The iOVFDT was developed into open source by my PhD student who was supported by my previous MYRG. In this sequel project, we extend iOVFDTinto iOVFDF (‘F’ for forest of Trees) for temporal data stream mining.

A major issue to the current temporal data mining algorithms is due to the inherent limitation of batch learning. But in real-life, the hidden concepts of data streams may change rapidly, and the data may amount to infinity.

In Big Data era, incremental learning is attractive because it does not require processing the full volume of dataset. We propose to research and develop a new breed of temporal data stream algorithms –iOVFDF.

The main features of iOVFDT: - Loss function, replaced Hoeffding Tree for higher accuracy - Auxiliary classifier, solved imperfect data stream problems - ROC optimizer, relieved concept drift problems

We integrate for a “meta-classifier” called iOVFDForest over a collection of iOVFDT classifiers.
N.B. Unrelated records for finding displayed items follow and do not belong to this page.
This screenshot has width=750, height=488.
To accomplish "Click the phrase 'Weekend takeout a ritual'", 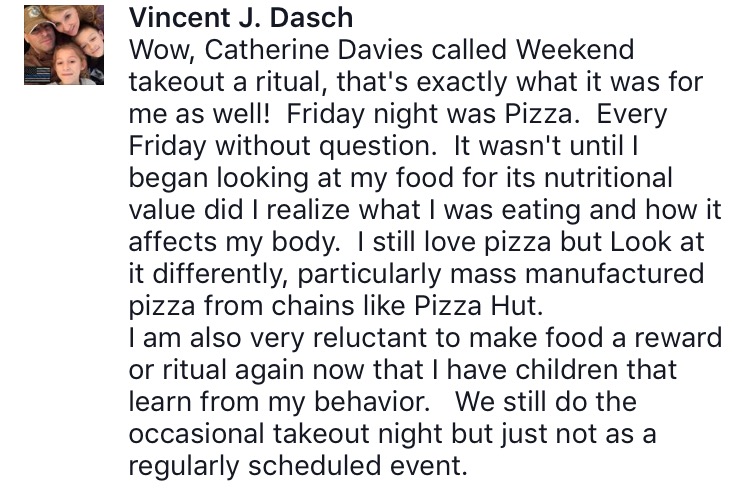I will pos(575,50).
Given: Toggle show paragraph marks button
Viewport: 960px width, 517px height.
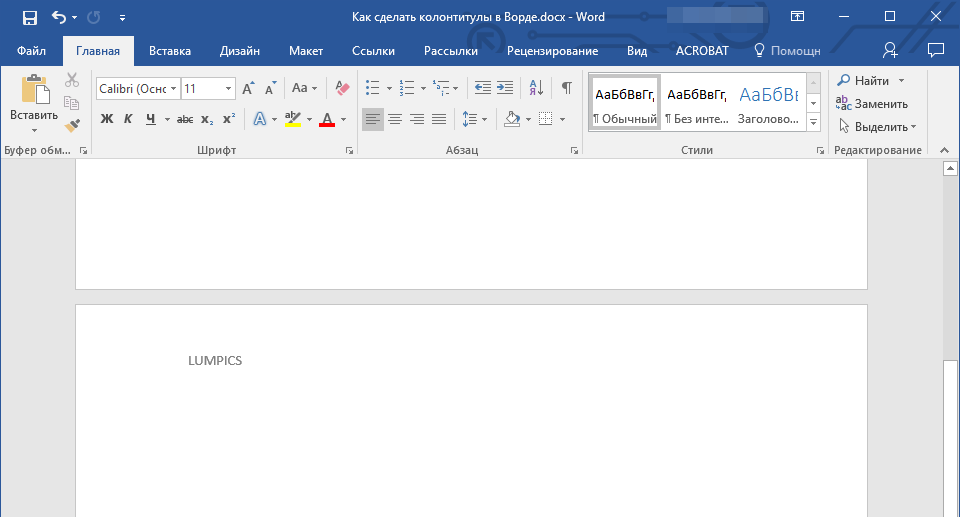Looking at the screenshot, I should click(x=567, y=88).
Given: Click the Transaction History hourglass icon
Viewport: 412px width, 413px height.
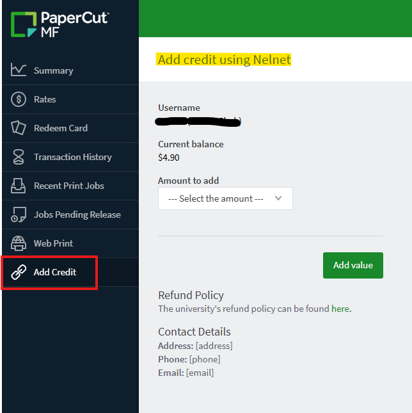Looking at the screenshot, I should pos(18,157).
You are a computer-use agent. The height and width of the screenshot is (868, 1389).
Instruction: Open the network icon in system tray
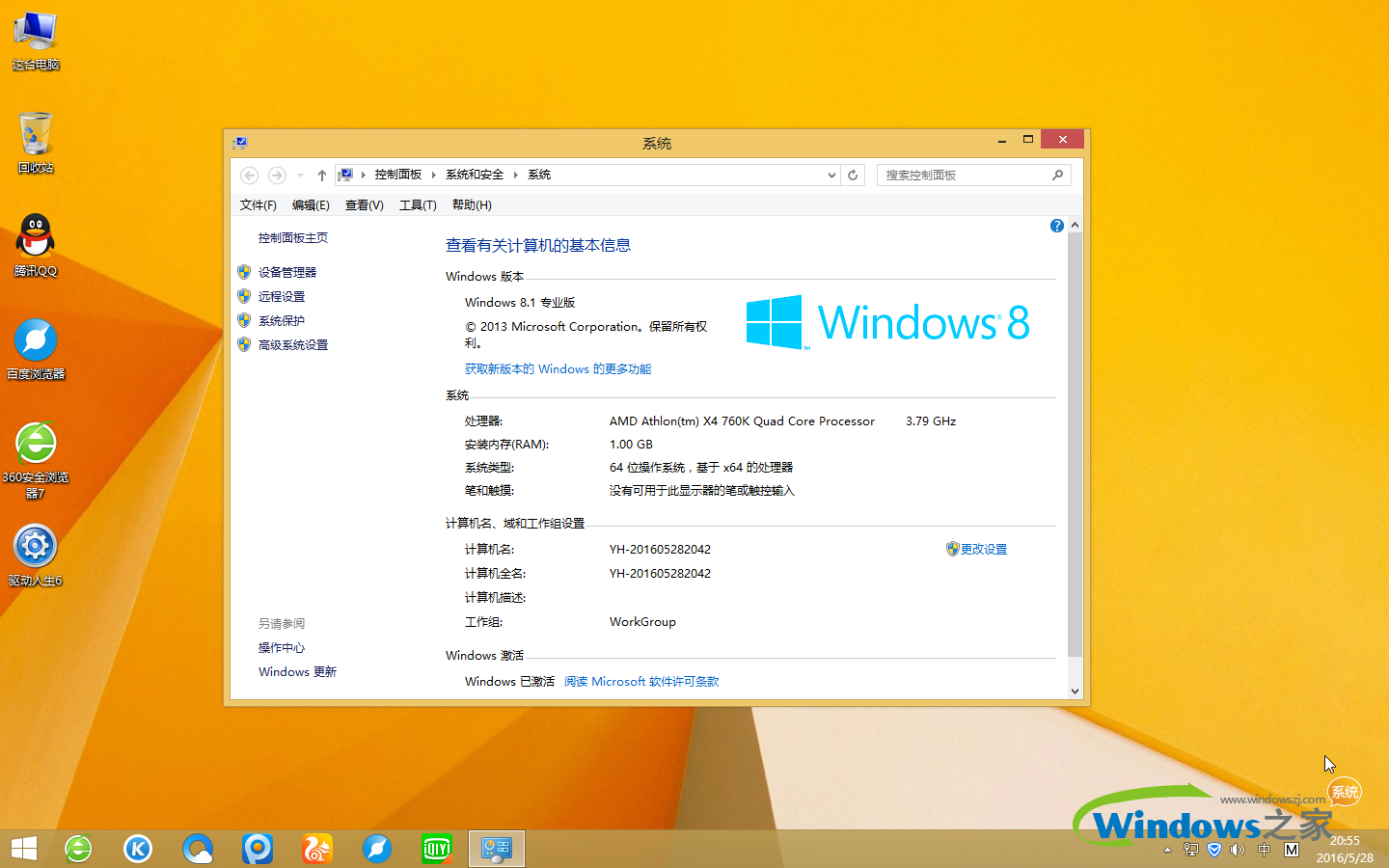coord(1188,850)
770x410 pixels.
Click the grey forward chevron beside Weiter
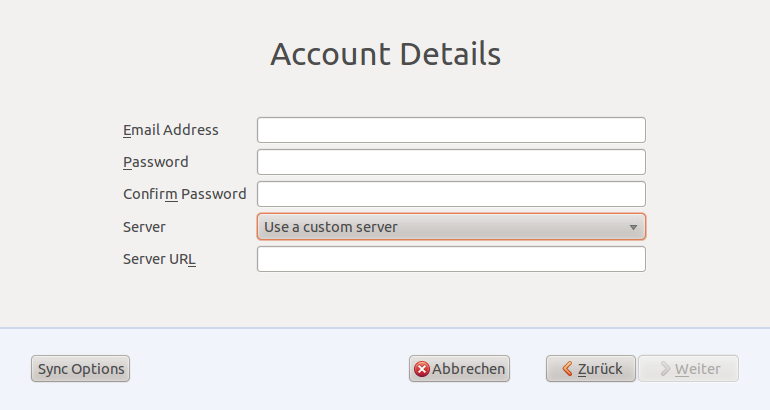(x=665, y=369)

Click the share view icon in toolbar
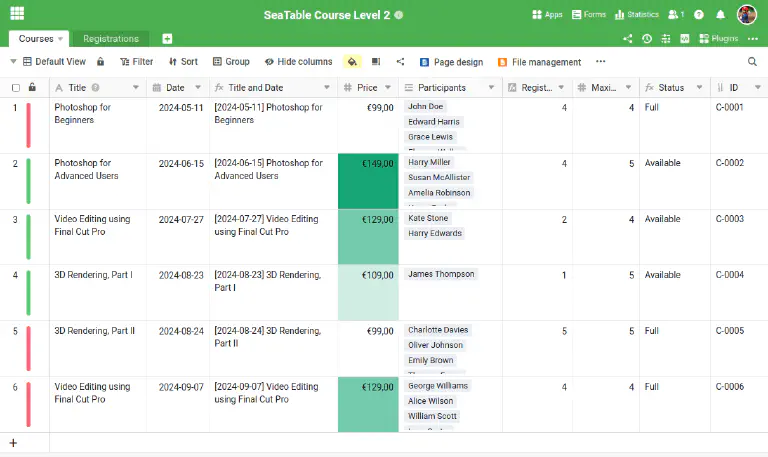point(400,62)
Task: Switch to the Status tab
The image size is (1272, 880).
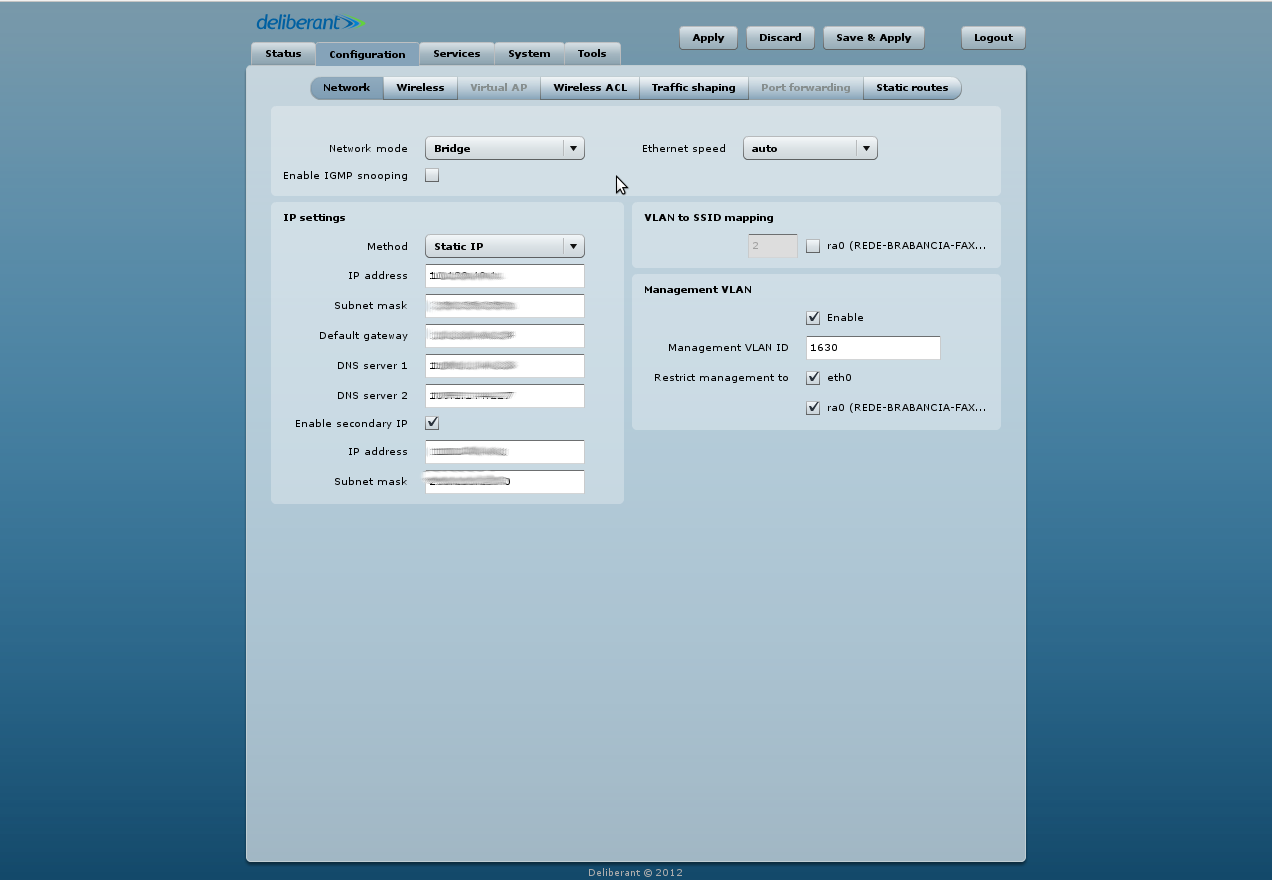Action: [283, 54]
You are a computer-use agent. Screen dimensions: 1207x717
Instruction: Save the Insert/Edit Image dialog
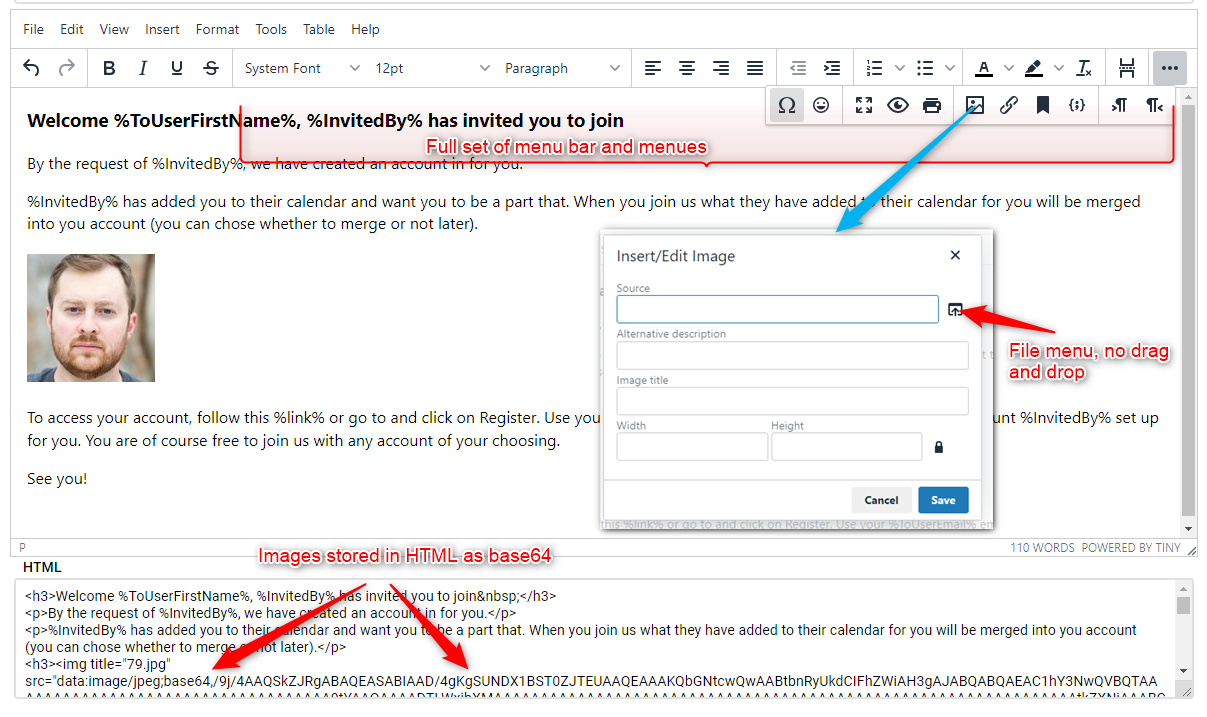click(943, 499)
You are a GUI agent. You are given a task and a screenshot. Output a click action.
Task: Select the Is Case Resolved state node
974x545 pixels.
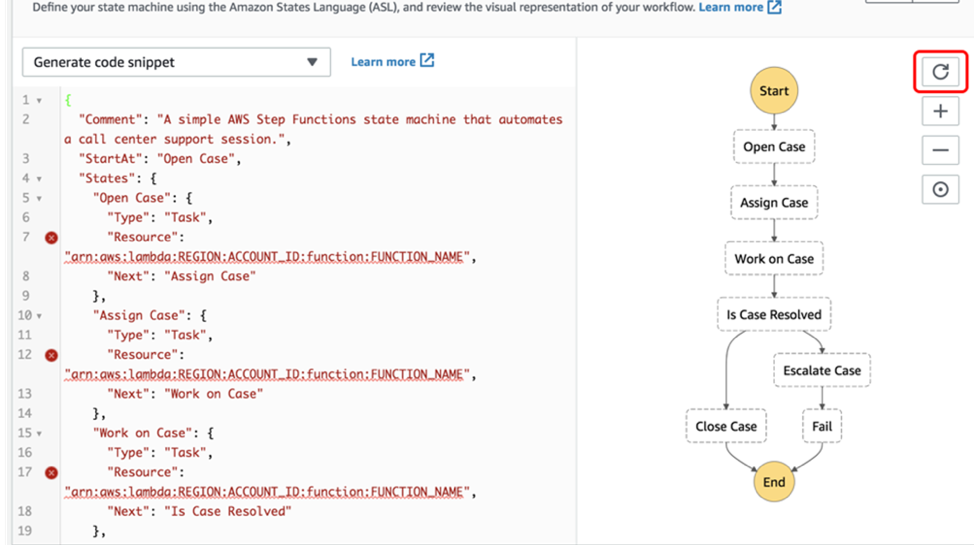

The new iOVFDForest can incrementally learn temporal associations across multiple time-series in real-time, while each underlying individual iOVFDTree learns and recognizes sub-sequence patterns dynamically.

Extending from our previous MYRG grant “Adaptive OVFDT with Incremental Pruning and ROC Corrective Learning for Data Stream Mining,” Grant no. MYRG073(Y3-L2)-FST12-FCC, we want to reuse the research outputs, and extend them to a more significant level of application research.

• To research and develop a new breed of data stream algorithms/tools, for temporal data stream mining

• The new model, iOVFDForest is extended from our iOVFDTree developed by the PI and his PhD student supported by previous MYRG, with a new application domain of mining multiple time-series

• The significance of the new model iOVFDForest is to provide possibilities of stream mining temporal patterns in real-time, that include but not limited to applications for real-time sentiments analysis, opinion mining from social media, wireless sensor network data, financial market information, physiological data streams and bioinformatics.

In the past, traditional temporal data mining algorithms have existed, but they all belong to classical batch-mode machine learning, that needs all the data to be loaded and processed for model refresh.

In this project we focus on incremental learning, which makes real-time temporal data stream mining possible for the new breed of applications that fed on continuous data streams in nature.

To the best of our knowledge, data stream mining on temporal pattern is a relatively new and popular research domain, because of the prevalent ubiquitous computing, data collection and Big Data applications.